The founders of the modern political order did not, and could not have, predicted the new power structure that was in part the product of industrialization, the concentration of capital, changing conceptions of commerce, and the new consumerism. As the United States matured, its governmental powers were modified and reinterpreted. As societal conditions changed, along with the growth of new economic institutions, the original “balance” so important to America’s Founding Fathers was lost.
For the nations of the MENA, adopting the existing model of the modern state without considering the recent past experiences of human suffering and waste caused by this model would be totally irresponsible. Instead, the objective should be to learn from the achievements and the mistakes of this model and to try to address its deficiencies by envisioning a new political model that can theoretically address the problems of the current model by emphasizing construction of subsistence-based, sustainable economies.

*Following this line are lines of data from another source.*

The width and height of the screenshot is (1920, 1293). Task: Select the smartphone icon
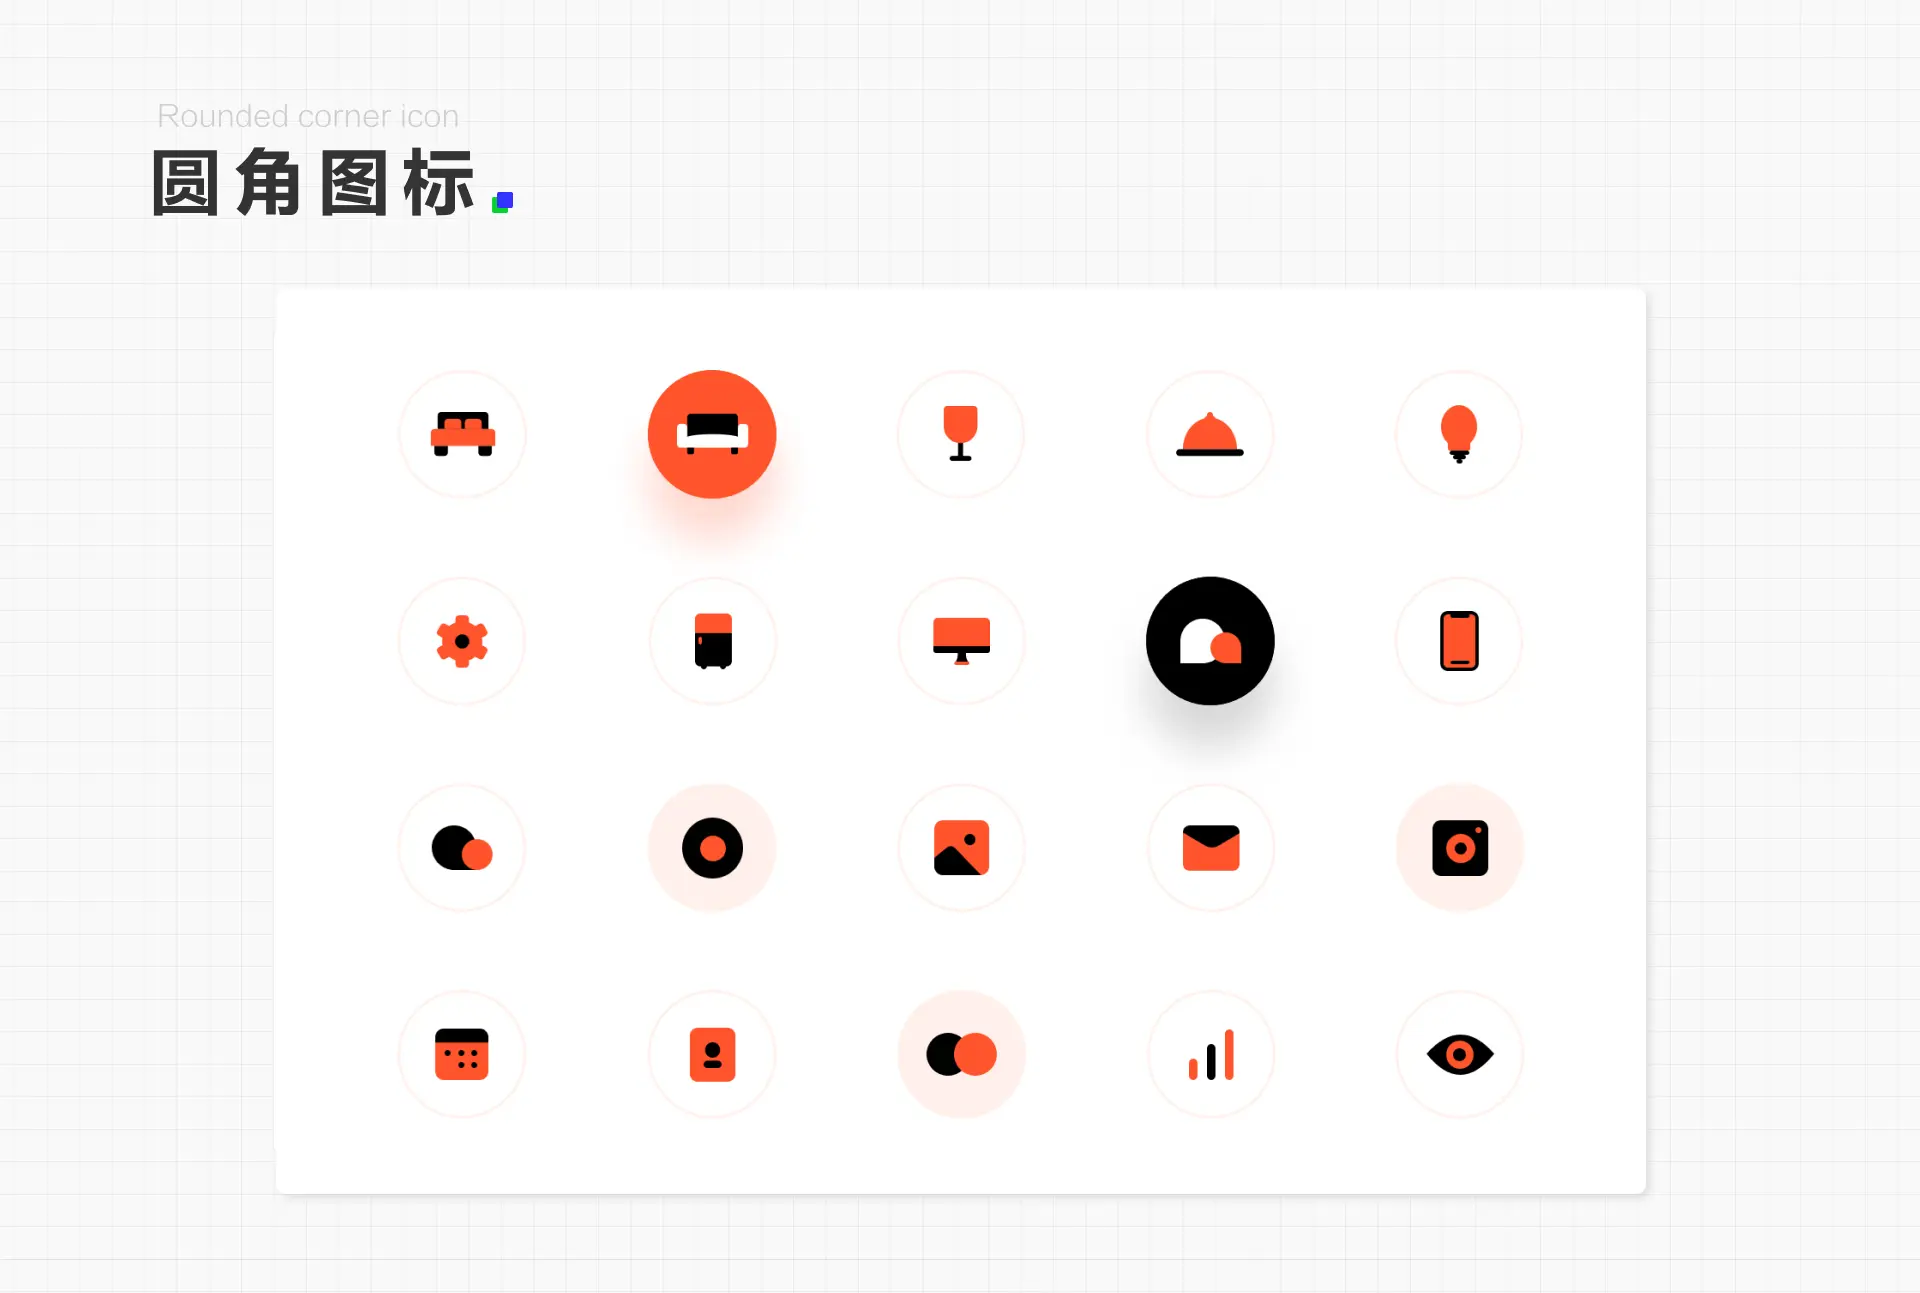tap(1459, 641)
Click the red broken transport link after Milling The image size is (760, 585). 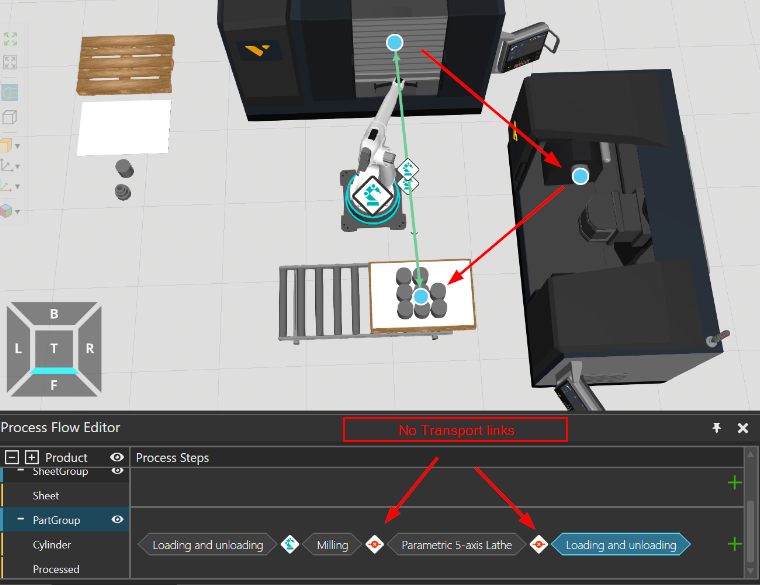click(x=374, y=545)
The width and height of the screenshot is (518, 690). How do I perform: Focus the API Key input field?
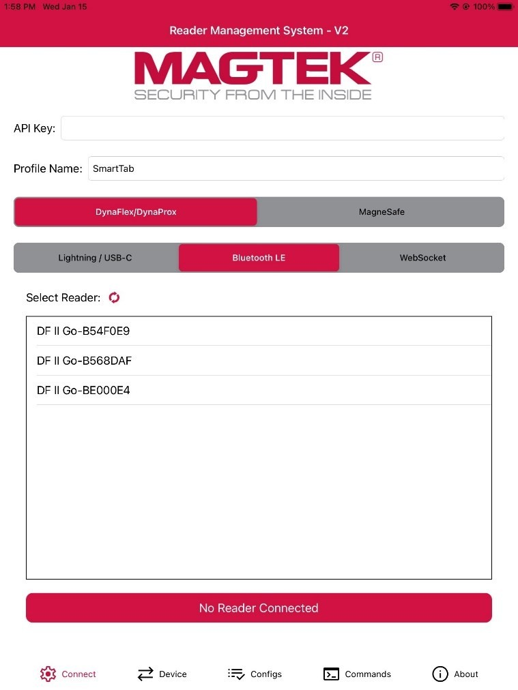point(283,128)
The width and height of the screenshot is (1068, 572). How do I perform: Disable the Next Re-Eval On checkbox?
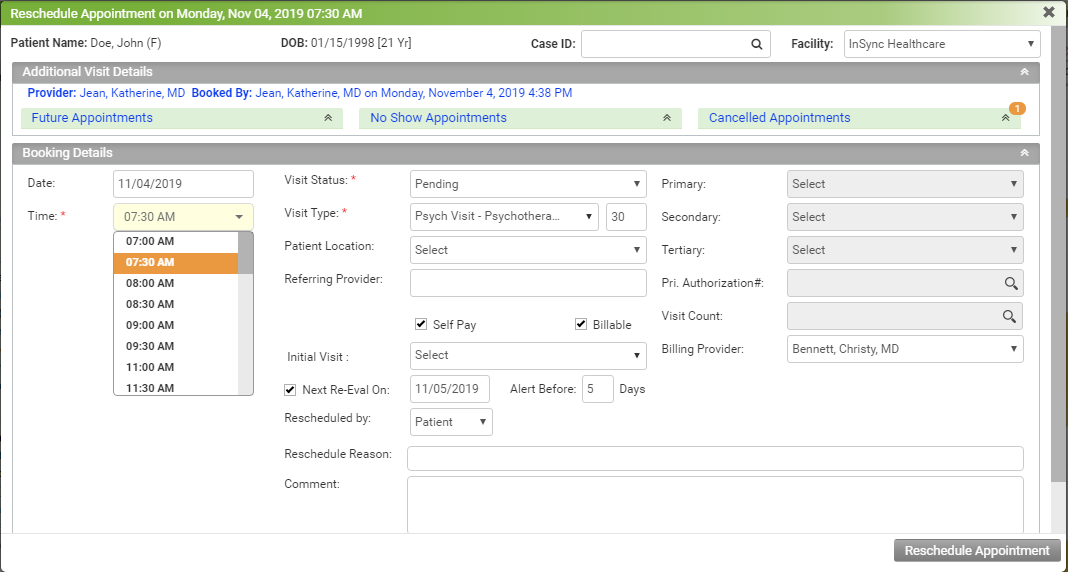[x=291, y=389]
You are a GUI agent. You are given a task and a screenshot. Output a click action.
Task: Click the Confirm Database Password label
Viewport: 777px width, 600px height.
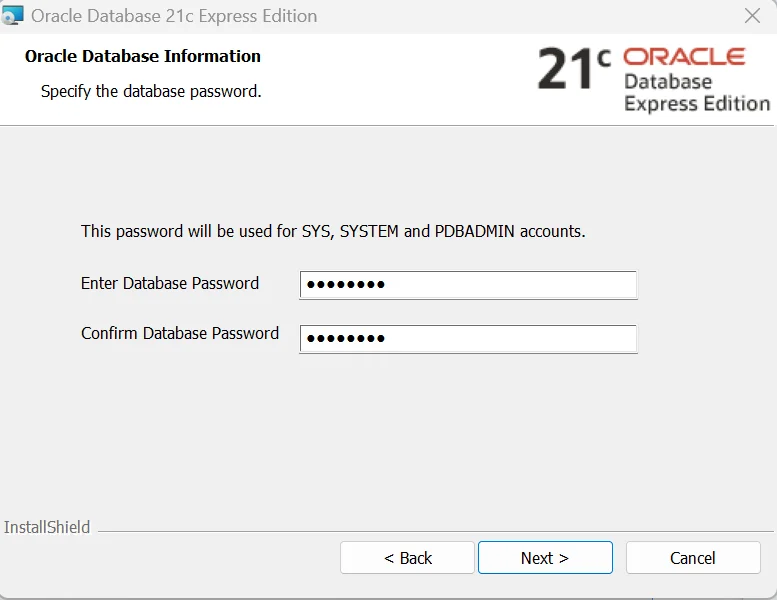point(180,333)
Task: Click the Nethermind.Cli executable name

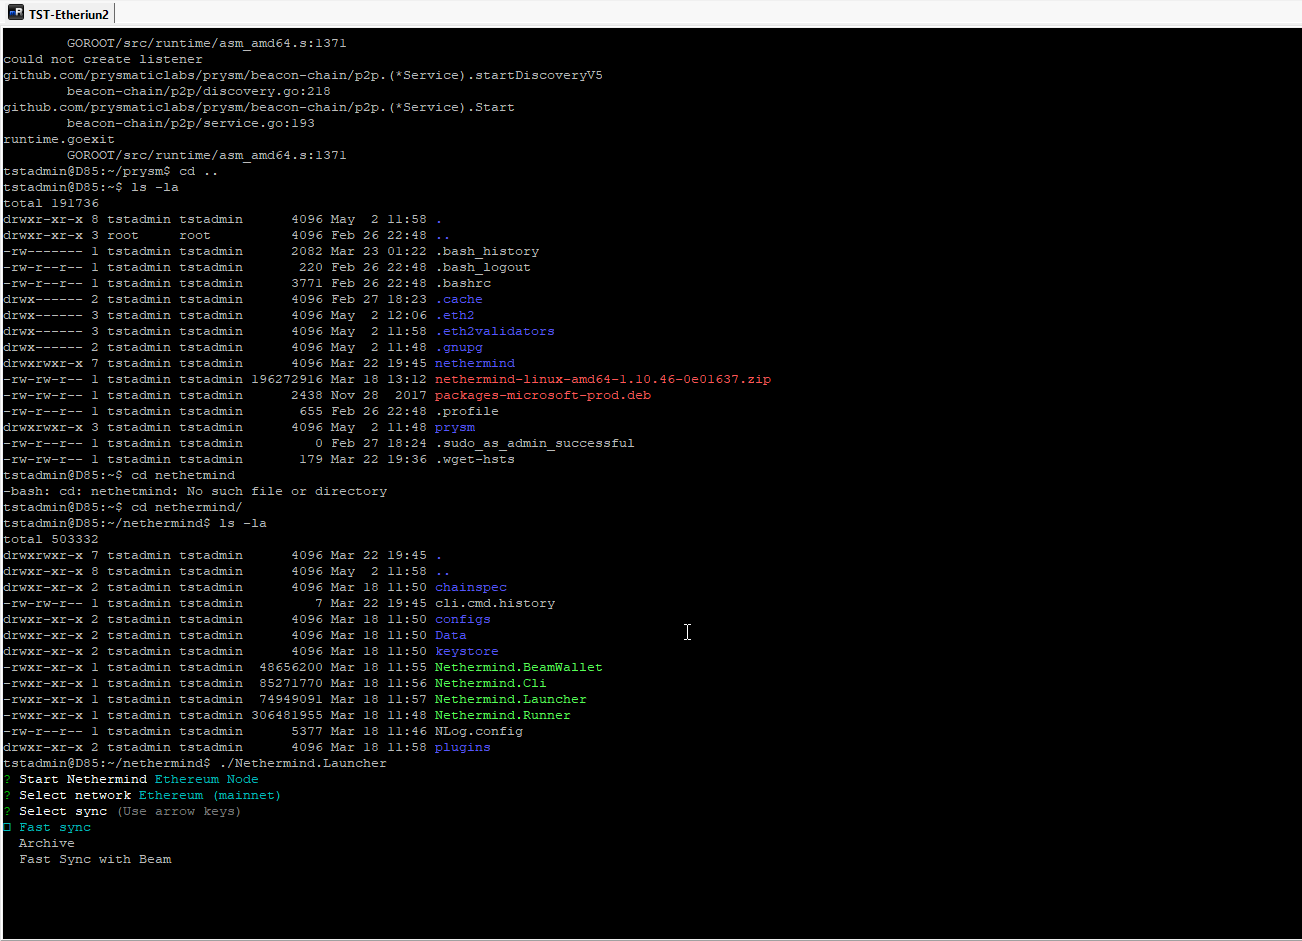Action: coord(490,683)
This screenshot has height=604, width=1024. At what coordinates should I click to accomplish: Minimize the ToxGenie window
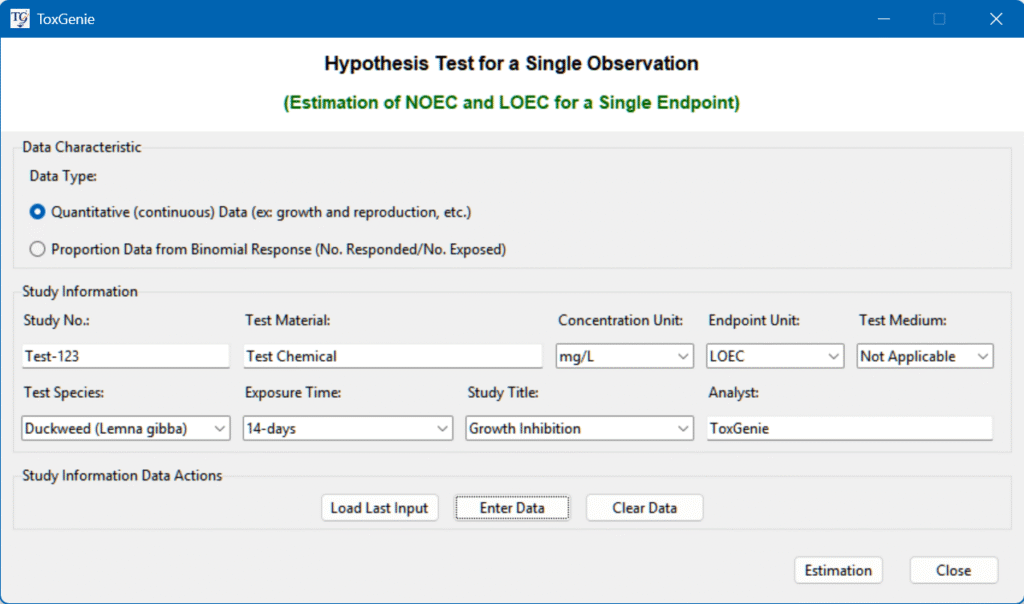coord(883,18)
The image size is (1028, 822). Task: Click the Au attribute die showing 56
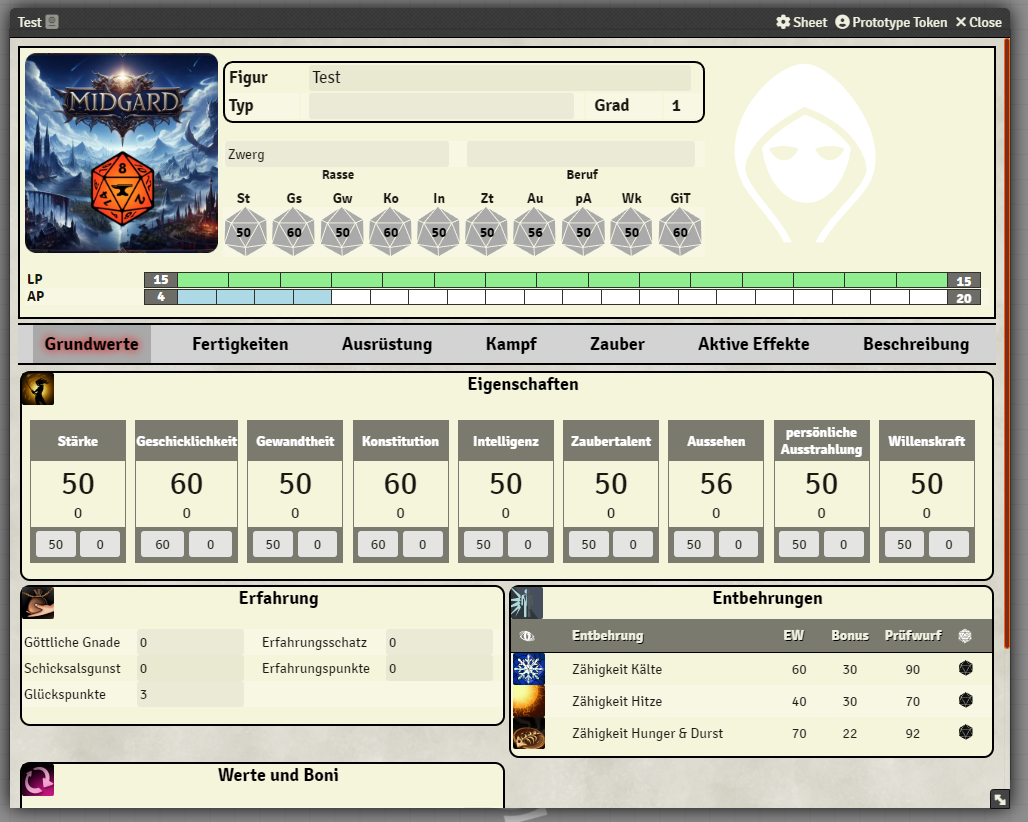point(535,232)
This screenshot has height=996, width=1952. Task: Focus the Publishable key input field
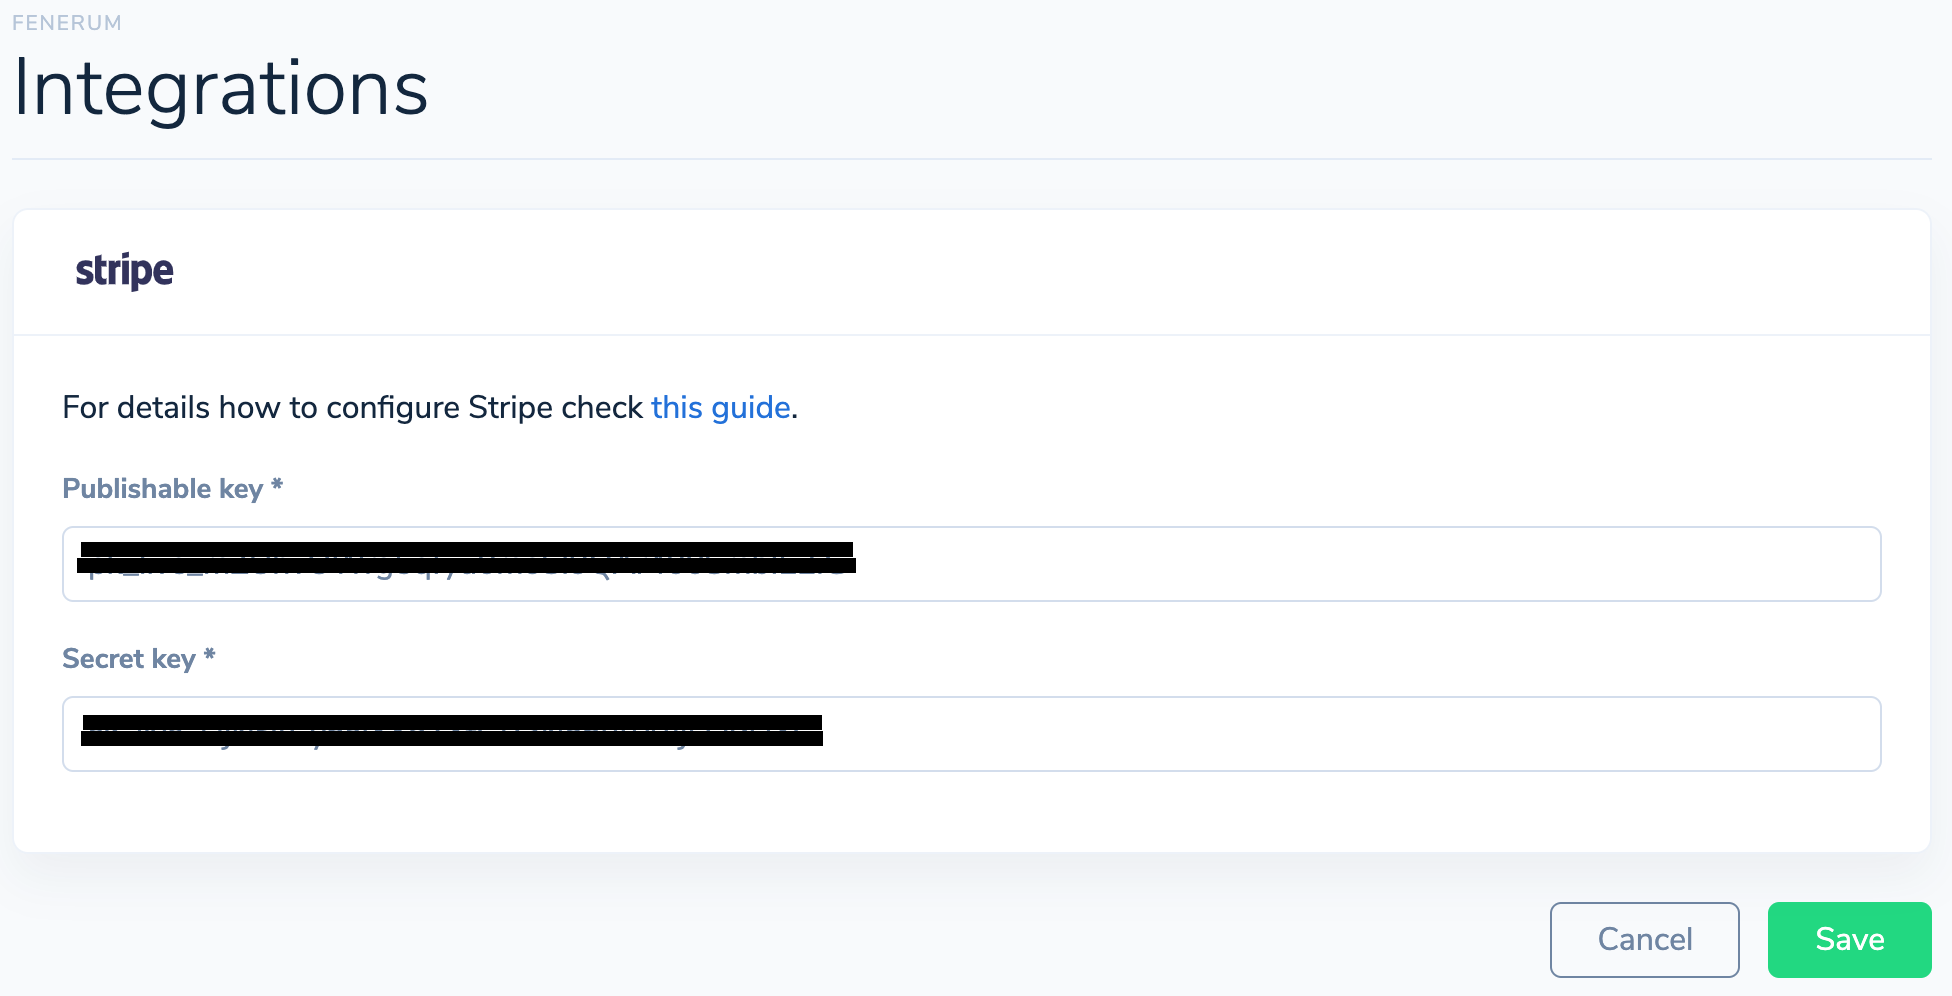pyautogui.click(x=972, y=564)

The people of the MENA nations aspire to the same economic and cultural strength that other modern states have achieved. However, the conditions in this region present a somewhat different laboratory for experimenting in the creation of a new form of postmodern community based on principles of subsistence and sustainability. Most notable is the lack of abundance of natural resources and diversity in the MENA countries. However, technology plays an equalizing role, as ideas come into the MENA via telecommunications, from the Internet to Facebook and Twitter. Over the past two decades, the increasing flow of global information has changed the perspective of many citizens of the MENA. At the same time, improved transportation and communication has allowed the diffusion of innovation to spread much more quickly. In the MENA countries, the abundance of information and the visions of alternative opportunities are creating new possibilities for personal liberty, economic empowerment, and the role of government.
In order to take advantage of these possibilities, we have to consider other ways in which the role of government in the MENA, and in the world, has changed. Over the past two centuries, government has expanded tremendously and taken on many new obligations. Traditionally, governments in the MENA region had three important functions: national defense (self-preservation), administration of justice (law and order), and the provision of certain public goods (transportation infrastructure). Clearly, government has grown beyond the bounds of these simple duties, and is expected to take on obligations such as education, pensions, health care, and many other programs for public welfare. The cost of providing these services as it is done in modern governments will be unbearable and impossible for these nations.
Yet while government has changed, some other factors have not. Today, as in the past, the engines of growth and social and economic prosperity are the creative and entrepreneurial individuals who cause positive disruption and change through their own unique abilities and perseverance. However, these talents need strong communal support to grow and flourish, and it is the duty of postmodern governments to provide this support by ensuring the security of the nation and creating a stable environment that fosters free trade, innovation, development, and production, and to protect against internal threats such as corruption, racketeering, intimidation, and violence.
Such a government must enable all citizens to have an equal opportunity to better themselves based on personal choice, access to quality education, and supportive communities that provide basic infrastructural support such as housing, running water, electricity, and unfettered digital access to the rest of the world. Moreover, access to capital is crucial for growth. Instead of the parastatal authorities making payments to a powerful individual, there would be adequate salaries for those who serve the public, such as political figures in the public sector and the police.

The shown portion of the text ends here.